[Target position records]
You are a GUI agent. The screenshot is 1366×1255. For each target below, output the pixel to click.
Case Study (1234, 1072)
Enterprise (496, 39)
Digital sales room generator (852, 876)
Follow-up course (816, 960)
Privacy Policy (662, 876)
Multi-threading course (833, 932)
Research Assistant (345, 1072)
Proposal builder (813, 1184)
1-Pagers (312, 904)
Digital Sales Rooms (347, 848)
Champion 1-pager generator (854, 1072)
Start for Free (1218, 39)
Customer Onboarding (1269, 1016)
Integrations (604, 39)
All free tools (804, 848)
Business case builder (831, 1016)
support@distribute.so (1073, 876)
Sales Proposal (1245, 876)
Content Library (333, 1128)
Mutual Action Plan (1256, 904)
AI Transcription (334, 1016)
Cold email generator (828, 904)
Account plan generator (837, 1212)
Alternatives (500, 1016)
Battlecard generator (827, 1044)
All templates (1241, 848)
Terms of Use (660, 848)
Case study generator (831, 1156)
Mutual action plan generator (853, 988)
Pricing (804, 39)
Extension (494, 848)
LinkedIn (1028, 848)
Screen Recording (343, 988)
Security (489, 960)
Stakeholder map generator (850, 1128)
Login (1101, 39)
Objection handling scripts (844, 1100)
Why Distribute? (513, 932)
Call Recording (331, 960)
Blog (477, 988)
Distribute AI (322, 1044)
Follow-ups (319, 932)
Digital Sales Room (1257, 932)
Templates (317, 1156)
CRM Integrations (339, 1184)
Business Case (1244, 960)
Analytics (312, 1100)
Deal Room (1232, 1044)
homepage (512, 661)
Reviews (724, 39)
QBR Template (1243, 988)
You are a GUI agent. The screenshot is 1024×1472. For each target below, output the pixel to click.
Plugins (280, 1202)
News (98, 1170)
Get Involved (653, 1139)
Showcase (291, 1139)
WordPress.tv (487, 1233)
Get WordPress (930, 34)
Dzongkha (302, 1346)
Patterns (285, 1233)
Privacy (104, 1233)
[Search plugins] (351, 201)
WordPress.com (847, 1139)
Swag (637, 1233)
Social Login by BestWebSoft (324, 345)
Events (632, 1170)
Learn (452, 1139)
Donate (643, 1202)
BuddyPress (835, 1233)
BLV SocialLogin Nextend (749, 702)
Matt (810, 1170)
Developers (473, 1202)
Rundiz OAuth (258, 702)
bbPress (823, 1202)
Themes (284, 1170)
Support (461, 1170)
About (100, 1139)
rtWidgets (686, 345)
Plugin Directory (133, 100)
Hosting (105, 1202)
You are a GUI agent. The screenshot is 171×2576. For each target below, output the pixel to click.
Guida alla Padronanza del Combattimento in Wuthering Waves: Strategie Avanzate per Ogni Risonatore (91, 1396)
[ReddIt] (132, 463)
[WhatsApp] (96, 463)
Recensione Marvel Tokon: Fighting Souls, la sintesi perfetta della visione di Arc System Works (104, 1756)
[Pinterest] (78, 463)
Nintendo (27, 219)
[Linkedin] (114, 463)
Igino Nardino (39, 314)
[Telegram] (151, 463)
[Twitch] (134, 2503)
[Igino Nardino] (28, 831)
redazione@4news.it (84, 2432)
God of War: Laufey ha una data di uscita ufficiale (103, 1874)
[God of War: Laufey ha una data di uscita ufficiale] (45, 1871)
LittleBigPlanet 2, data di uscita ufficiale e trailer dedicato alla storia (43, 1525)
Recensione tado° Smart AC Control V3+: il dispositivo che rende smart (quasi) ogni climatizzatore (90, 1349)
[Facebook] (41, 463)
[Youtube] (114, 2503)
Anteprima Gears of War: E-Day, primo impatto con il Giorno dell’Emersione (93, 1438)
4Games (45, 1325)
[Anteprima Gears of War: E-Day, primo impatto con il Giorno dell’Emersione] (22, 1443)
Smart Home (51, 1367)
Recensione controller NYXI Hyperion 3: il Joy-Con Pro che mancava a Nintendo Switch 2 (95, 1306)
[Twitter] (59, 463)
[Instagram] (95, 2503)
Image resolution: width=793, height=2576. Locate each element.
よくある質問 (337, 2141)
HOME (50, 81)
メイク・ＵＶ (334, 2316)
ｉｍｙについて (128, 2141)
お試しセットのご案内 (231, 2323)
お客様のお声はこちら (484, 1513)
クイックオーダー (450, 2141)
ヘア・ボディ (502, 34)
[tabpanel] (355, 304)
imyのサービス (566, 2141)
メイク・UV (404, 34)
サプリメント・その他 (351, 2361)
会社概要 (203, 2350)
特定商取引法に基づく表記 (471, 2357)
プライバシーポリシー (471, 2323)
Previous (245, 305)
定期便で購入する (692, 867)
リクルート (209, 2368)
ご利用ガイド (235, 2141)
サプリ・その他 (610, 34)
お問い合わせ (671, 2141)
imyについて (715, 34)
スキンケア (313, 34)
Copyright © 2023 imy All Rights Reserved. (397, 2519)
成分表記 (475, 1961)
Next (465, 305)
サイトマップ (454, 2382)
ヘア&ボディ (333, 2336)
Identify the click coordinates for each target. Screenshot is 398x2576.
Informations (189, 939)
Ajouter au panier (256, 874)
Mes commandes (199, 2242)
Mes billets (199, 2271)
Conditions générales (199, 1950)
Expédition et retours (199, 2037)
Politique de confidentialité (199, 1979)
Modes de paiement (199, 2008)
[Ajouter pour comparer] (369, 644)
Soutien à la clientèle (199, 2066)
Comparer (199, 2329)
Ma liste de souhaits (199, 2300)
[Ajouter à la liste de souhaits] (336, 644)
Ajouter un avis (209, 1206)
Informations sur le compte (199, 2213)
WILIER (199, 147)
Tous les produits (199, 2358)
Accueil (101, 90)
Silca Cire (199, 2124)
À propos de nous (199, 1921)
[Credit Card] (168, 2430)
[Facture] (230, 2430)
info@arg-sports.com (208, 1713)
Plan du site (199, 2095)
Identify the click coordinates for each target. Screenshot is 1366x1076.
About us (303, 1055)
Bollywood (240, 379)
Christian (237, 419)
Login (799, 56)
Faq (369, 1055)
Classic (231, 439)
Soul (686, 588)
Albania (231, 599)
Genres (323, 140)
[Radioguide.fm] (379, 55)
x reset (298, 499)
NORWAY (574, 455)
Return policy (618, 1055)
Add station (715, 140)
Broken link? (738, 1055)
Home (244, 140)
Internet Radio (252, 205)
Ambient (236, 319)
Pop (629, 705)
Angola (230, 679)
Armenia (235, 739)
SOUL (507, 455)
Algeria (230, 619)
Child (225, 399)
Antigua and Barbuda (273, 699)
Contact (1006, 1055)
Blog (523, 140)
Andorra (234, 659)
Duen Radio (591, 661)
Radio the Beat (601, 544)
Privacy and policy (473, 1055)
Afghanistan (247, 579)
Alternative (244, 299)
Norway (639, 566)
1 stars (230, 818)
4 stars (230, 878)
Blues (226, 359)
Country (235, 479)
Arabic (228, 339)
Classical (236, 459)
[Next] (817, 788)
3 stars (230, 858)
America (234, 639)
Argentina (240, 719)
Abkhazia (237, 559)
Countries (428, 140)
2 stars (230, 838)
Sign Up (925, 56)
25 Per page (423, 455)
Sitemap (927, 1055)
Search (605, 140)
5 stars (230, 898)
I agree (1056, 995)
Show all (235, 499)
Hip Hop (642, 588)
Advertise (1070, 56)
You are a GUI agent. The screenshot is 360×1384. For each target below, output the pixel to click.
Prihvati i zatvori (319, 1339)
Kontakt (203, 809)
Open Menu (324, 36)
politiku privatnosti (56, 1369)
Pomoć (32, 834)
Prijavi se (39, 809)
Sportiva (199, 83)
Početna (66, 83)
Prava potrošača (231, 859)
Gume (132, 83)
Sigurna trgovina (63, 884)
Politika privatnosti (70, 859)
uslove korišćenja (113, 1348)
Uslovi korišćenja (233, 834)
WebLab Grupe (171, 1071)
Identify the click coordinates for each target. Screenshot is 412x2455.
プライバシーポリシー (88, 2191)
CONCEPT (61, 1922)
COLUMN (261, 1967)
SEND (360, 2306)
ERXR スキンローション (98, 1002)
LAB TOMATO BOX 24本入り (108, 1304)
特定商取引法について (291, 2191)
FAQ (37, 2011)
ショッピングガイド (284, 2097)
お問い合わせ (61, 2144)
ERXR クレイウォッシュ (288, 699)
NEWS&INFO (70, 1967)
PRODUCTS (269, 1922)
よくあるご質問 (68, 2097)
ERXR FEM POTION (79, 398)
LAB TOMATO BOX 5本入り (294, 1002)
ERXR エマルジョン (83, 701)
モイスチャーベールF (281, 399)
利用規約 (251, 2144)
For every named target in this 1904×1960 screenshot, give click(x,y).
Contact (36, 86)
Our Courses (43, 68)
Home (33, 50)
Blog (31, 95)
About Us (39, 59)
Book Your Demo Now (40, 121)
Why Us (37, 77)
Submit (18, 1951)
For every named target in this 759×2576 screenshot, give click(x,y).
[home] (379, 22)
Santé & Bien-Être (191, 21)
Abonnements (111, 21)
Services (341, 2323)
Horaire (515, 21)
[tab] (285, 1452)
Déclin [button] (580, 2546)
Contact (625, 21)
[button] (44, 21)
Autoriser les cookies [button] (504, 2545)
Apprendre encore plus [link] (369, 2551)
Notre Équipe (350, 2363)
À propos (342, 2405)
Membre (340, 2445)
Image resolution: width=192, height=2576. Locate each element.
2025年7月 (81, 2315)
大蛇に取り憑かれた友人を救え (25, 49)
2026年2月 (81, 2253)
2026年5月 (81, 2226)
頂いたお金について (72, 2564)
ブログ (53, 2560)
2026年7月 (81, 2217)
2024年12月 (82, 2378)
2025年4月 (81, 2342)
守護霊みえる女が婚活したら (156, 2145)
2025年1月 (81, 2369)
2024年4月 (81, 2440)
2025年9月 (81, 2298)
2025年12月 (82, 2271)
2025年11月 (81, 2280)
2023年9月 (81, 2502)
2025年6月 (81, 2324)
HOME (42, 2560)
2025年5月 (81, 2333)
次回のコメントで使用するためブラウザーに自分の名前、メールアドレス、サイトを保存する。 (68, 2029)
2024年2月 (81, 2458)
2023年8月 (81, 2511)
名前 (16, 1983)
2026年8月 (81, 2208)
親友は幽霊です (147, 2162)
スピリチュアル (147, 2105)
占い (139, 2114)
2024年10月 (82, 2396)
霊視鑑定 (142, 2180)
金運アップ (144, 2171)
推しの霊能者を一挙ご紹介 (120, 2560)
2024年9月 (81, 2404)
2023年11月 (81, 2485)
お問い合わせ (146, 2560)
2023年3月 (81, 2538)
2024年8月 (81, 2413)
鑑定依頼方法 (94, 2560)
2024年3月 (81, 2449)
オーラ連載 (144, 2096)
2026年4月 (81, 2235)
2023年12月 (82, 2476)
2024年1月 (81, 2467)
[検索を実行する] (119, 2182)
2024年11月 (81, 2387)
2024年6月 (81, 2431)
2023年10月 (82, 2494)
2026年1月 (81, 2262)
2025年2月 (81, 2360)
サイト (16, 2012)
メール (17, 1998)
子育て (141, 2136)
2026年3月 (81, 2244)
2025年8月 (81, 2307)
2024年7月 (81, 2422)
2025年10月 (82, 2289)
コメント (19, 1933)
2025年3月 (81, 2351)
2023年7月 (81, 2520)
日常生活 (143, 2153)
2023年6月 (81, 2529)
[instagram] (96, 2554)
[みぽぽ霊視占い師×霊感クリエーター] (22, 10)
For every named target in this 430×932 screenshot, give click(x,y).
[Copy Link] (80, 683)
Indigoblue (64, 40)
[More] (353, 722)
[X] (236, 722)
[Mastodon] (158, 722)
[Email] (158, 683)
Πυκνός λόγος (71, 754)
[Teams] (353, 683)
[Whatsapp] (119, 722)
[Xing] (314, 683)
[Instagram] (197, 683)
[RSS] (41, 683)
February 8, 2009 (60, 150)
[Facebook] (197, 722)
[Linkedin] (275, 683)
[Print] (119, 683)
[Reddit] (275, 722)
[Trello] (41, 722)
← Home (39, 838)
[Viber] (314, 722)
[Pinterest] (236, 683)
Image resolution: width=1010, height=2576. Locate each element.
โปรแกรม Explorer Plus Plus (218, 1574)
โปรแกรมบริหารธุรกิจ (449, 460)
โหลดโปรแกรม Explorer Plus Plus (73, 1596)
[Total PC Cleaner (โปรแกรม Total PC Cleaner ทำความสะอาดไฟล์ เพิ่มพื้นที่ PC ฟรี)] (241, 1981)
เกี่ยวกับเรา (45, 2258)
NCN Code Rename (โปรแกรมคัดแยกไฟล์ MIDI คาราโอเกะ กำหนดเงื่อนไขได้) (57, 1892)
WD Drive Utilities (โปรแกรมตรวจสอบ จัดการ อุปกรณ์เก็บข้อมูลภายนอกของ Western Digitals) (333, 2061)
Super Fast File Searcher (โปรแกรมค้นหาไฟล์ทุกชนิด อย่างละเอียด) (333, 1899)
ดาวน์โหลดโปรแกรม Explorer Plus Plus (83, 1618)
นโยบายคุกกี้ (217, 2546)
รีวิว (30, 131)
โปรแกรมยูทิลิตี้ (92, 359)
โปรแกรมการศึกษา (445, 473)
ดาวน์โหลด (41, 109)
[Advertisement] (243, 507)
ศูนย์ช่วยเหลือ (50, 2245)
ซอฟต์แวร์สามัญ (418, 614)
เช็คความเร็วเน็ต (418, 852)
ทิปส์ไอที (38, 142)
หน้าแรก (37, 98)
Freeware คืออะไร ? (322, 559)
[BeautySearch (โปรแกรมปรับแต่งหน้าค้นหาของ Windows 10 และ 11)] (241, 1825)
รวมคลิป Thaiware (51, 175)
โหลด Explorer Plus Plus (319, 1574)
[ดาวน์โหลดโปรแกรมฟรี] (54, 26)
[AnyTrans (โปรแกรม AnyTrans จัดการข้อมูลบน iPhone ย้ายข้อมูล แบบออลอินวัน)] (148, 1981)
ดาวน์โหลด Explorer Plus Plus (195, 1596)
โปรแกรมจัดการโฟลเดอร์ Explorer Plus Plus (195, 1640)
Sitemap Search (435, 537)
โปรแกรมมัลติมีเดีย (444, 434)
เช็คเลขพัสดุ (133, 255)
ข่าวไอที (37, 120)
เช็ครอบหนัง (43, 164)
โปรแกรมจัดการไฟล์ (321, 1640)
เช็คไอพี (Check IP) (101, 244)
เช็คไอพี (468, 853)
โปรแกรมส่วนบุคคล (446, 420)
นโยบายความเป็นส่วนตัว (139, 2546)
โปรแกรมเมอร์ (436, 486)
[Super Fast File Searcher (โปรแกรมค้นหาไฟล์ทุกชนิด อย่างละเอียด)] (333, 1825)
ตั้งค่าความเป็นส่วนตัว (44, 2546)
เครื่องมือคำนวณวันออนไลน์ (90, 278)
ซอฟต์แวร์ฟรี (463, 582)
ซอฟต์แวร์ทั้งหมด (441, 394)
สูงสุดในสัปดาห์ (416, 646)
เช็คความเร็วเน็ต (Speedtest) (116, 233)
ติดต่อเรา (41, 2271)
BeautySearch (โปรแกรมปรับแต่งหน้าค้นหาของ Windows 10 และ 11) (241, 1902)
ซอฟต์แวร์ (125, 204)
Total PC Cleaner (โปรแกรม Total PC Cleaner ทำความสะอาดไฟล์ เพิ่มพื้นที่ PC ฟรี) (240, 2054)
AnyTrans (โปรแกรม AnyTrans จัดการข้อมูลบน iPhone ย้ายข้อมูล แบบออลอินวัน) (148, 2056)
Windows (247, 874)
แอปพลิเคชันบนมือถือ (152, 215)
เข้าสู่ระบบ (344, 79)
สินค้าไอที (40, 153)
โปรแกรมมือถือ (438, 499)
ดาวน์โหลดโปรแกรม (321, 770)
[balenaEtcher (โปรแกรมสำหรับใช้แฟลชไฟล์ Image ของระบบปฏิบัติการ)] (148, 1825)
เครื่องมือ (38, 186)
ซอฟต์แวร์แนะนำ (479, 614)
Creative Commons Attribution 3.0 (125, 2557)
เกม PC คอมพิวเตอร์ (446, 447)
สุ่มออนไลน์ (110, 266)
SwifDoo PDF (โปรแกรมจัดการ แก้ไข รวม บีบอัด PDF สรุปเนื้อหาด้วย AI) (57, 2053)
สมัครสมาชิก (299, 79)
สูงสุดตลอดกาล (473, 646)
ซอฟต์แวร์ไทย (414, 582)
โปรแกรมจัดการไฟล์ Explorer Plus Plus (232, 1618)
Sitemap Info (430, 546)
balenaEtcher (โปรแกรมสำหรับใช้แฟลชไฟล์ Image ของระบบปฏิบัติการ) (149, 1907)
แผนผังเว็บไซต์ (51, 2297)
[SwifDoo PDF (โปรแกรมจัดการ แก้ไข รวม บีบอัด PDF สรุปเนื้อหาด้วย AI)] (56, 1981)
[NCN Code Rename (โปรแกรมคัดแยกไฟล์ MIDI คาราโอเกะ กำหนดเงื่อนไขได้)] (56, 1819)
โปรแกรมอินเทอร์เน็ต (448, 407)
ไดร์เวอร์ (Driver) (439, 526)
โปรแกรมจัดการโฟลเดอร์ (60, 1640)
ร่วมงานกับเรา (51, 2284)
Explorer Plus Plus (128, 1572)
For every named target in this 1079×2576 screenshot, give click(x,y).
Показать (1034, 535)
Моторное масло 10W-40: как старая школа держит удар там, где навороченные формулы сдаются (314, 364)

- _WORK TO DO_: Copy out, unchanged, the stretch of rows from the one containing "2 stars (230, 838)" through the one containing "Submit (18, 1951)", including both of those rows.

- _RESULT_:
2 stars (230, 838)
Sign Up (925, 56)
25 Per page (423, 455)
Sitemap (927, 1055)
Search (605, 140)
5 stars (230, 898)
I agree (1056, 995)
Show all (235, 499)
Hip Hop (642, 588)
Advertise (1070, 56)
You are a GUI agent. The screenshot is 360×1384. For each target below, output the pixel to click.
Prihvati i zatvori (319, 1339)
Kontakt (203, 809)
Open Menu (324, 36)
politiku privatnosti (56, 1369)
Pomoć (32, 834)
Prijavi se (39, 809)
Sportiva (199, 83)
Početna (66, 83)
Prava potrošača (231, 859)
Gume (132, 83)
Sigurna trgovina (63, 884)
Politika privatnosti (70, 859)
uslove korišćenja (113, 1348)
Uslovi korišćenja (233, 834)
WebLab Grupe (171, 1071)
Identify the click coordinates for each target. Screenshot is 412x2455.
プライバシーポリシー (88, 2191)
CONCEPT (61, 1922)
COLUMN (261, 1967)
SEND (360, 2306)
ERXR スキンローション (98, 1002)
LAB TOMATO BOX 24本入り (108, 1304)
特定商取引法について (291, 2191)
FAQ (37, 2011)
ショッピングガイド (284, 2097)
お問い合わせ (61, 2144)
ERXR クレイウォッシュ (288, 699)
NEWS&INFO (70, 1967)
PRODUCTS (269, 1922)
よくあるご質問 (68, 2097)
ERXR FEM POTION (79, 398)
LAB TOMATO BOX 5本入り (294, 1002)
ERXR エマルジョン (83, 701)
モイスチャーベールF (281, 399)
利用規約 (251, 2144)
For every named target in this 1904×1960 screenshot, give click(x,y).
Contact (36, 86)
Our Courses (43, 68)
Home (33, 50)
Blog (31, 95)
About Us (39, 59)
Book Your Demo Now (40, 121)
Why Us (37, 77)
Submit (18, 1951)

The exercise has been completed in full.